ENTRIES SHOWN Block Start

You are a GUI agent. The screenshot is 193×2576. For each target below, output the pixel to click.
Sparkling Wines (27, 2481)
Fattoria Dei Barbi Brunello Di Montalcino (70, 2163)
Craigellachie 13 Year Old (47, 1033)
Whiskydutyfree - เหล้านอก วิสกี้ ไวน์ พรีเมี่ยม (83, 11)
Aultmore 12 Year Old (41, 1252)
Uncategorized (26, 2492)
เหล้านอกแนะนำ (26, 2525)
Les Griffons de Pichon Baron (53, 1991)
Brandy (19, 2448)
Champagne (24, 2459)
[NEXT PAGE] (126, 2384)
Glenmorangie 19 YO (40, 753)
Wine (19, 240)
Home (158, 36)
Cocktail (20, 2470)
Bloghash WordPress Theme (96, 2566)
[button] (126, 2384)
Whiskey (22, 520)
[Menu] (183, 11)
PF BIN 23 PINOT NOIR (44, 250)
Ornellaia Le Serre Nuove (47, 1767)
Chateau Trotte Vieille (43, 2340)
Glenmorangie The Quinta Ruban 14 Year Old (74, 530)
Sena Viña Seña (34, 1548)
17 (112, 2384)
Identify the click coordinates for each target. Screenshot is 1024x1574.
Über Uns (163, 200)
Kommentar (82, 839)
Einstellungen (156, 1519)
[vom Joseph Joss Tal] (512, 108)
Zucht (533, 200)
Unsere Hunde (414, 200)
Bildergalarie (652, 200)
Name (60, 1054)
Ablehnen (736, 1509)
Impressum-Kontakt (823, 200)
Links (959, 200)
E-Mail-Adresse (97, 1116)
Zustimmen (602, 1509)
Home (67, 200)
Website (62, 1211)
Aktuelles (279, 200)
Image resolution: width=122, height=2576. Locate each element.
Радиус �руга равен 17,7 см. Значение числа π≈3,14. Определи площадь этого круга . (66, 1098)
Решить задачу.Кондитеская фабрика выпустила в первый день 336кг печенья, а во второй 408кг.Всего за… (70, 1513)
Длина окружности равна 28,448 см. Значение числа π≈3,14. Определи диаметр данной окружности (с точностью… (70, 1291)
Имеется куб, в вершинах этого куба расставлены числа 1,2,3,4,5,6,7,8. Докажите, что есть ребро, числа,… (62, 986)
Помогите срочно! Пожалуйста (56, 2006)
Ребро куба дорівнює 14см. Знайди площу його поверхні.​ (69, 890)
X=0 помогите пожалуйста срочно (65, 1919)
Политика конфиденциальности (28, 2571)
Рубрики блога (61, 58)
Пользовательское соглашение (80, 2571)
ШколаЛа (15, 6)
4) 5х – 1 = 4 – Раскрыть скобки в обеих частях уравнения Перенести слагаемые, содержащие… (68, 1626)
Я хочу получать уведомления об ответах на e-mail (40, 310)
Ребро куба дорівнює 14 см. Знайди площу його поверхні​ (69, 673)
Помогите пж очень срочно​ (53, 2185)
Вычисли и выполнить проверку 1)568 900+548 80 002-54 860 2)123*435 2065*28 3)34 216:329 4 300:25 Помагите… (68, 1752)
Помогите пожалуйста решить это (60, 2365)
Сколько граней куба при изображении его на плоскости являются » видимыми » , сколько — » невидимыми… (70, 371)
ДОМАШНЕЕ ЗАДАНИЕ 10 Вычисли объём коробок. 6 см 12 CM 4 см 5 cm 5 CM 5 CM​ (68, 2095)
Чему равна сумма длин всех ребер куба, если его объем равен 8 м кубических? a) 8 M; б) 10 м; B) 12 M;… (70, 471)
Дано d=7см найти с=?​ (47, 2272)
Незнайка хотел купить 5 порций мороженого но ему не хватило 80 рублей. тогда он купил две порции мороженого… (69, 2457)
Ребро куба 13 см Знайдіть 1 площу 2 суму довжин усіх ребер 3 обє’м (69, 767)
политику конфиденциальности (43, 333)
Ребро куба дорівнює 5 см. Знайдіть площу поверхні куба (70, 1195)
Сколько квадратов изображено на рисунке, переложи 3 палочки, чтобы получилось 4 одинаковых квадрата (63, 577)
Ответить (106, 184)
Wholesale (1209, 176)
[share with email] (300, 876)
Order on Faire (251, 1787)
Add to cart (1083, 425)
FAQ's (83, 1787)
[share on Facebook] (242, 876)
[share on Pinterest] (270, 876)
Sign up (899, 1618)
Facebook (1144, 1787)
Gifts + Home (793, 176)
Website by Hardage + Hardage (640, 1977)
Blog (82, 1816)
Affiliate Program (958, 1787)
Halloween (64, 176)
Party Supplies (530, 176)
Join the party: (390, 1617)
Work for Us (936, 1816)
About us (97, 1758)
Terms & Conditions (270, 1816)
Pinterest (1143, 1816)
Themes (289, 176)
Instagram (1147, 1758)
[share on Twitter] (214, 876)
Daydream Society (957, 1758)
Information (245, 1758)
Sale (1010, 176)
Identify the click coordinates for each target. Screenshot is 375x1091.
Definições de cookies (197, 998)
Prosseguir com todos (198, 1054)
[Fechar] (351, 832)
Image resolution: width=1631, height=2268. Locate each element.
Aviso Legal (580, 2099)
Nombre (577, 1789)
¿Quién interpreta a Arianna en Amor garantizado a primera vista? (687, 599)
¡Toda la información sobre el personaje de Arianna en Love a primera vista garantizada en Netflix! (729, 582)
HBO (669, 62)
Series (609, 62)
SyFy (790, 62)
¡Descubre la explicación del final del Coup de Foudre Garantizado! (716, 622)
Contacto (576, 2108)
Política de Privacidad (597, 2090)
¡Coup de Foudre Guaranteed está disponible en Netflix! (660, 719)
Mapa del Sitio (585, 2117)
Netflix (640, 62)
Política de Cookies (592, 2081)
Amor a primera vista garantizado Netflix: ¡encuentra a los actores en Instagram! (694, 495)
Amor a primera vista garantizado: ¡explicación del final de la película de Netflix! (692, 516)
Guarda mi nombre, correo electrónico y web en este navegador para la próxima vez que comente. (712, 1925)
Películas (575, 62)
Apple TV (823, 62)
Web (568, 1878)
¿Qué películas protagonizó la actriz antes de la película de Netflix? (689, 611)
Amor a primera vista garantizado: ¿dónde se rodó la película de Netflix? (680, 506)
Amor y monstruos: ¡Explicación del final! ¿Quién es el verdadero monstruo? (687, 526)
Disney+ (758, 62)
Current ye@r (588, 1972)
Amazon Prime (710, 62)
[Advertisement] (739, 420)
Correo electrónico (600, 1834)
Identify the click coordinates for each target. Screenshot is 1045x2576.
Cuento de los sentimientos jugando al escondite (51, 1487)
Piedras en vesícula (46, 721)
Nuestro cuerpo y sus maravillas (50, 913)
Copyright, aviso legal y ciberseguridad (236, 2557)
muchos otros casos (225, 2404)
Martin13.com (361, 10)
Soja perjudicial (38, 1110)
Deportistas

ENTRIES SHOWN Block End

:: ASSIGNMENT ::
Keeping every character as it is, restate the lines above that run from the line with "PF BIN 23 PINOT NOIR (44, 250)" through the line with "Радиус �руга равен", both included, and nothing else.

:: SOLUTION TO THIS PROBLEM ::
PF BIN 23 PINOT NOIR (44, 250)
Ornellaia Le Serre Nuove (47, 1767)
Chateau Trotte Vieille (43, 2340)
Glenmorangie The Quinta Ruban 14 Year Old (74, 530)
Sena Viña Seña (34, 1548)
17 (112, 2384)
Identify the click coordinates for each target. Screenshot is 1024x1574.
Über Uns (163, 200)
Kommentar (82, 839)
Einstellungen (156, 1519)
[vom Joseph Joss Tal] (512, 108)
Zucht (533, 200)
Unsere Hunde (414, 200)
Bildergalarie (652, 200)
Name (60, 1054)
Ablehnen (736, 1509)
Impressum-Kontakt (823, 200)
Links (959, 200)
E-Mail-Adresse (97, 1116)
Zustimmen (602, 1509)
Home (67, 200)
Website (62, 1211)
Aktuelles (279, 200)
Image resolution: width=122, height=2576. Locate each element.
Радиус �руга равен 17,7 см. Значение числа π≈3,14. Определи площадь этого круга . (66, 1098)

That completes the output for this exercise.